- W listopadzie ubiegłego roku dotychczasowy szef Głównego Inspektoratu Sanitarnego podał się do dymisji zwalniając miejsce w czasie epidemii koronawirusa
- Grupa lekarzy i prawników składa na wiceministra zdrowia Adama Niedzielskiego zawiadomienie do prokuratury, za zaniechanie obowiązków w kwestii przeprowadzenia konkursu na nowego szefa sanepidu
- Kandydatem krytyków polskiego rządu jest dr. Zbigniew Hałat, który w przeszłości stał już na czele GIS, a także był wiceministrem zdrowia
- Zobacz także: Ks. Wachowiak: Kościół powinien głośno i wyraźnie sprzeciwić się paszportom covidowym
Grupa lekarzy i prawników domaga się nowego szefa GIS
Kilka dni temu do prokuratury wpłynęło zawiadomienie o ewentualnym popełnieniu przestępstwa przez ministra zdrowia Adama Niedzielskiego, który od siedmiu miesięcy przekłada wybór nowego szefa Głównego Inspektoratu Sanitarnego. Grupa lekarzy i prawników, domaga się natychmiastowego przeprowadzenia konkursu, aby uzupełnić wakat w polskim sanepidzie. Do tej pory po ustąpieniu Jarosława Pinkasa w listopadzie 2020 roku, tymczasowym szefem GIS Krzysztof Saczka, będącego z zawodu inżynierem elektroniki oraz informatykiem.
Koordynator pozaparlamentarnej Grupy C19, prof. Mirosław Piotrowski, poinformował, że zostaną podjęte odpowiednie kroki, które zmuszą ministra zdrowia do przeprowadzenia długo oczekiwanego konkursu na stanowisko szefa GIS.
Jeśli toczymy walkę z epidemią, to na takiej wojnie głównym dowodzącym jest Główny Inspektor Sanitarny. Dowódcy nie ma, bo pan Saczka nie ma wymaganych w ustawie kompetencji.

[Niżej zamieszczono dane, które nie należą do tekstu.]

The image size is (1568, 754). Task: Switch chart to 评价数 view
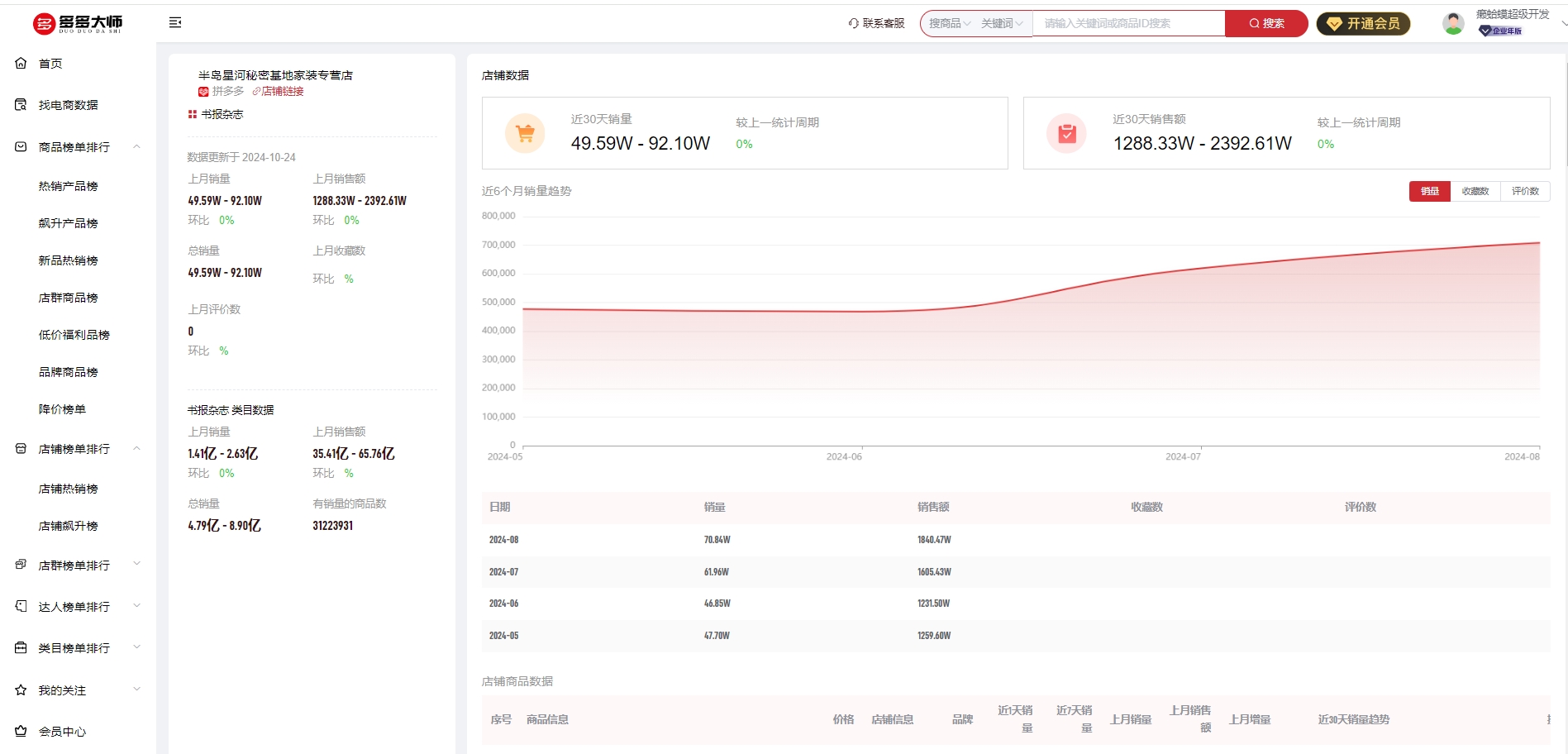tap(1525, 191)

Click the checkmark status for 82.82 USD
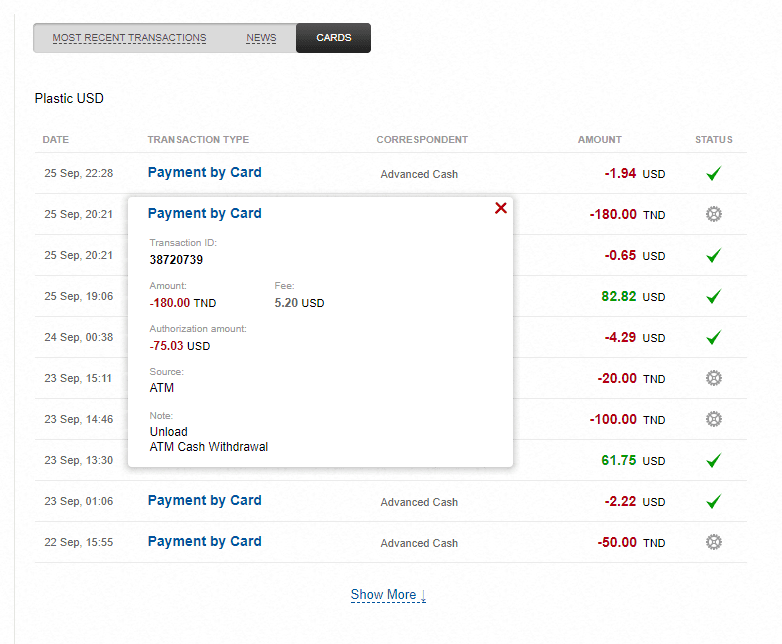[x=713, y=297]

Nie jest lekarzem, tylko inżynierem elektronikiem
– wyjaśnił były europoseł oraz założyciel Ruchu Prawdziwa Europa.
Grupa lekarzy i prawników proponuje na to stanowisko dr. Zbigniewa Hałata, który w przeszłości był wiceministrem zdrowia oraz w latach 1991-1993 Głównym Inspektoratem Sanitarnym. Spełnia więc on wymogi ustawy o wykształceniu lekarskim, która domaga się, aby na czele sanepidu stała osoba będąca lekarzem spełniająca wszystkie zadania Państwowej Inspekcji Sanitarnej.
Jeśli minister Niedzielski ma problem ze znalezieniem kandydata do tej funkcji, to my chętnie przedstawimy na ten urząd dr. Zbigniewa Hałata. W przeszłości był on wiceministrem zdrowia i Głównym Inspektorem Sanitarnym
– dodał prof. Mirosław Piotrowski.
Sam zainteresowany, również należy do grupy krytyków polskiego rządu. Zarzuca on władzom kierowanie się ideologią covidianizmu, która przez zaniedbanie innych schorzeń, generuje dziesiątki tysięcy nadmiarowych zgonów.
Zamknięcie szpitali, podstawowej opieki zdrowotnej, gdzie trzeba się dobijać kijem do okna i ciężko się dodzwonić, kosztowało życie ogromną liczbę Polaków. Liczymy, że w ubiegłym roku ok. 100 tysięcy osób mogło żyć dalej
– powiedział podczas wywiadu dla Radia Maryja, dr. Zbigniew Hałat.
Resort zdrowia broni się przed oskarżeniami
Głównym powodem braku działaniach ministerstwa zdrowia wobec wyłonienia nowej osoby odpowiedzialnej za kierowaniem Głównym Inspektoratem Sanitarnym jest obecna sytuacja epidemiczna, która spycha zorganizowanie konkursu na dalszy plan. Zdaniem przedstawicieli resortu zdrowia Krzysztof Saczka spełnia wymogi regulaminu jaki obowiązuje w GIS, a także wyjaśnił, że w najbliższym czasie zmian w kierownictwie w sanepidzie nie będzie, póki nie ustąpi epidemia koronawirusa.
Obecna konstrukcja jest zgodna z prawem (…), co sprawia, że sugestia niedopełnienia obowiązków przez ministra zdrowia w zakresie niewyłonienia osoby na stanowisko Głównego Inspektora Sanitarnego jest niezasadna i nieznajdująca podstaw
– dał do zrozumienia wiceminister zdrowia Waldemar Kraska.